Exercise instructions.
Every line below from the one containing "Task: Select the square brush shape" to the final line must be reproduced exactly, and no other line may appear in the answer.

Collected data

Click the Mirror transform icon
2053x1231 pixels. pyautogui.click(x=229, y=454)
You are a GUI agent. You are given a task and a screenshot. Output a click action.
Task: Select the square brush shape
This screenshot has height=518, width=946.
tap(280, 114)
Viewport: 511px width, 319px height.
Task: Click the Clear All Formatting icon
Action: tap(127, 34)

Written solution.
Task: Select the square brush shape
This screenshot has height=518, width=946.
tap(280, 114)
Viewport: 511px width, 319px height.
Task: Click the Clear All Formatting icon
Action: tap(127, 34)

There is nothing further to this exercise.